**Supplied data**
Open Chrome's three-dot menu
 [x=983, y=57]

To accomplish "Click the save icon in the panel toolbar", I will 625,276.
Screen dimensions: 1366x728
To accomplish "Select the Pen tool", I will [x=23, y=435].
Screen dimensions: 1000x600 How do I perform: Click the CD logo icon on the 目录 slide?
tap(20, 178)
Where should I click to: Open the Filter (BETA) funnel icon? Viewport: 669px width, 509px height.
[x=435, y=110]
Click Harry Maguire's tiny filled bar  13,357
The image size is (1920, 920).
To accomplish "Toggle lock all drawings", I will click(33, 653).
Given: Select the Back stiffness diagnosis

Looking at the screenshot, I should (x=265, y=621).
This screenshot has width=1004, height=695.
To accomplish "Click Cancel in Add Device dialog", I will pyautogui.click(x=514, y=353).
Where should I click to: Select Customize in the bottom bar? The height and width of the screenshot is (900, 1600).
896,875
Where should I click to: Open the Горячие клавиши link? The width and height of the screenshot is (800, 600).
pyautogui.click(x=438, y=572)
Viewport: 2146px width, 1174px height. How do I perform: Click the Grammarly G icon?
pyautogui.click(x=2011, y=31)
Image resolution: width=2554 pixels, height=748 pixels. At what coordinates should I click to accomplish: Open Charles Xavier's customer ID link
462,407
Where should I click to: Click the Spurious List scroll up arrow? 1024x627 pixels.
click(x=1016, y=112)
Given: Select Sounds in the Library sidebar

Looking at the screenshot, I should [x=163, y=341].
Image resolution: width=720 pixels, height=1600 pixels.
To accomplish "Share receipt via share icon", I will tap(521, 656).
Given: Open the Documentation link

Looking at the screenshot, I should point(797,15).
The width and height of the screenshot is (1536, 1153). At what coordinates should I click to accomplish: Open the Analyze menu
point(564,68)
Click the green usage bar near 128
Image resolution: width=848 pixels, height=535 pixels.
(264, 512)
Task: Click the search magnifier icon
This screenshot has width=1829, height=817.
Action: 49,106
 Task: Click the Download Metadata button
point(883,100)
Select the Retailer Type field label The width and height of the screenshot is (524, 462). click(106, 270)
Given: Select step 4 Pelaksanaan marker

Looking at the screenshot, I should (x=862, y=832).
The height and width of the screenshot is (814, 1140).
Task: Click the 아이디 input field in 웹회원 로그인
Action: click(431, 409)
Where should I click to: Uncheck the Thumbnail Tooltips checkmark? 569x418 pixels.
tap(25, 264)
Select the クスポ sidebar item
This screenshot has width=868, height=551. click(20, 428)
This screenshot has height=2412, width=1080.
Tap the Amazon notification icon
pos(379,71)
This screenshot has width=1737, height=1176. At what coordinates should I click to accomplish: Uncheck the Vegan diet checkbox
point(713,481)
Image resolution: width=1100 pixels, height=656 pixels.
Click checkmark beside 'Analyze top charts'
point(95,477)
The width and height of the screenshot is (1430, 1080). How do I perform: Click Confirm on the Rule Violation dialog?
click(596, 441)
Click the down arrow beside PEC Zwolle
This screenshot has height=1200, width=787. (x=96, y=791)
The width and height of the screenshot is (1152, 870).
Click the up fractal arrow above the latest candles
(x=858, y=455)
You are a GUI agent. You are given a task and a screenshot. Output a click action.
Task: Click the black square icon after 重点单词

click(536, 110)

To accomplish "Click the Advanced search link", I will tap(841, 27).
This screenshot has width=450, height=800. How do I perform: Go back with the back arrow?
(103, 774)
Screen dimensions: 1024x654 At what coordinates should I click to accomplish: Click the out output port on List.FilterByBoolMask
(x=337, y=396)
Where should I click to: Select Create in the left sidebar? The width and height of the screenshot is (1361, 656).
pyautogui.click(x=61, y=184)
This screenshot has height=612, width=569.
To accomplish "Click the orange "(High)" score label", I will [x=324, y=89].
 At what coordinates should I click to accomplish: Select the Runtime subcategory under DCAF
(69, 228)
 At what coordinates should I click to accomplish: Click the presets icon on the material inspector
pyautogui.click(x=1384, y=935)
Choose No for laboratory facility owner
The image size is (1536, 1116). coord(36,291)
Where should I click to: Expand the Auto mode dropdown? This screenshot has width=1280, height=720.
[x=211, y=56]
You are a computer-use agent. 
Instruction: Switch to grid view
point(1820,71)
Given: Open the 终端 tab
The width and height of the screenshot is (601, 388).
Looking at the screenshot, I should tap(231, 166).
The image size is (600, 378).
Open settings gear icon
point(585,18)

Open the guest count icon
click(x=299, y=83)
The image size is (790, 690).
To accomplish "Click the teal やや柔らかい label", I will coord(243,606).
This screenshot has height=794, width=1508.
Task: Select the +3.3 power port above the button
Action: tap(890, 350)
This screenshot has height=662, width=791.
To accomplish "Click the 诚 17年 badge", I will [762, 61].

**Description of the task**
Return the lines of the records that include the string "search".

**Reply to the exercise**
Task: Click the search magnifier icon
To accomplish "Click the Advanced search link", I will tap(841, 27).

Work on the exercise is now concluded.